[Aufgabenstellung]:
a) Welches Musikstück erklingt im Text zum Tag der Deutschen Einheit, bevor Edmund Stoiber ans Rednerpult tritt?
b) Übernimm aus dem Text zum Tag der Deutschen Einheit alles von „Bundespräsidentin Rita“ bis hinunter zu „von vordergründiger Bedeutung.“ unverändert.

[Extrahierter Text]:
Stimmen und Stimmungen zum Tag der deutschen Heimat
3. Oktober 1996. Tag der Deutschen Einheit. 11:30 Uhr. Nebel
verhüllt die Stadt. Ich betätige die Fernbedienung und bin via Bildschirm beim Festakt
zum Tag der Deutschen Einheit in der Residenz zu München live dabei. Nach der
Egmont-Ouvertüre tritt Edmund Stoiber,
Ministerpräsident Bayerns und Bundesratspräsident, ans Rednerpult und beschwört
die nationalstaaliche Eigenständigkeit als Grundstein für eine „europäische
Friedensgemeinschaft“.
Bundespräsidentin Rita
Süssmuth plädiert für die Pflege aller kulturellen und traditionellen
Landsmannschaftswerte. Die bunte Andersartigkeit der deutschen Regionen fördere
die Heimatgefühle der Menschen und mache Deutschland erst lebenswert. Das gilt
jetzt, nach sechs Jahren Einheit mehr denn je, bleibt doch das so wichtige
Verstehen des Andermanns für das weitere Zusammenwachsen unseres Landes auch in
Zukunft von vordergründiger Bedeutung.
Nach einem Solo für Horn und Orchester von Richard Strauss schreitet der
ungarische Ministerpräsident Gyula Horn
zum Rednerpodest. Er würdigt die Deutsche Einheit als „Siegel auf dem Vertrag,
den die Bürger Europas miteinander bereits geschlossen hatten“. Der Mann,
dessen Verdienst am Öffnen des Eisernen Vorhangs unbestritten ist, spricht
ergreifende Worte über die Ereignisse, die an der österreich-ungarischen Grenze
dem Fall der Berliner Mauer vorausgingen. Seine Bewunderung für das deutsche
Volk, für die Art und Weise, wie es das Geschichtserbe zweier Diktaturen
bewältigt, klingt aufrichtig.

[Inhalt des Datensatzes]:
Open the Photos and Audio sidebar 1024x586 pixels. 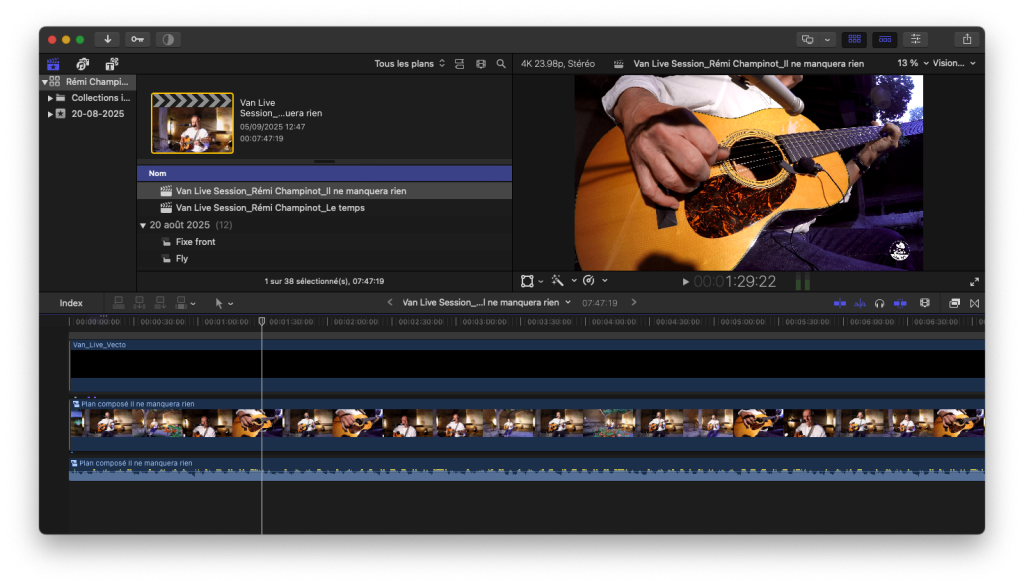(x=82, y=64)
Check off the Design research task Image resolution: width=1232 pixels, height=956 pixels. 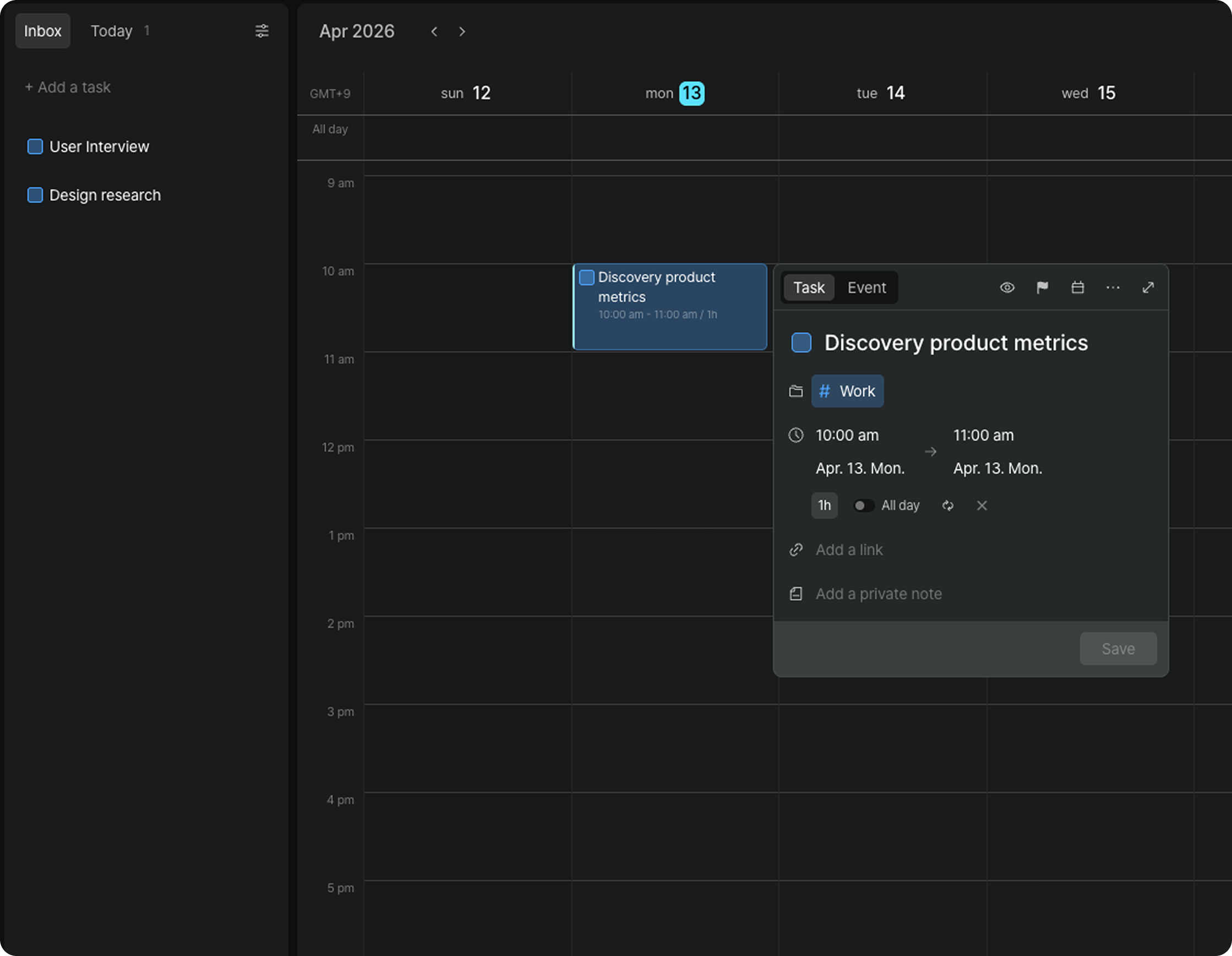click(x=35, y=195)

[Lösungen zu Aufgaben]:
a) Die Egmont-Ouvertüre.

b)
Bundespräsidentin Rita
Süssmuth plädiert für die Pflege aller kulturellen und traditionellen
Landsmannschaftswerte. Die bunte Andersartigkeit der deutschen Regionen fördere
die Heimatgefühle der Menschen und mache Deutschland erst lebenswert. Das gilt
jetzt, nach sechs Jahren Einheit mehr denn je, bleibt doch das so wichtige
Verstehen des Andermanns für das weitere Zusammenwachsen unseres Landes auch in
Zukunft von vordergründiger Bedeutung.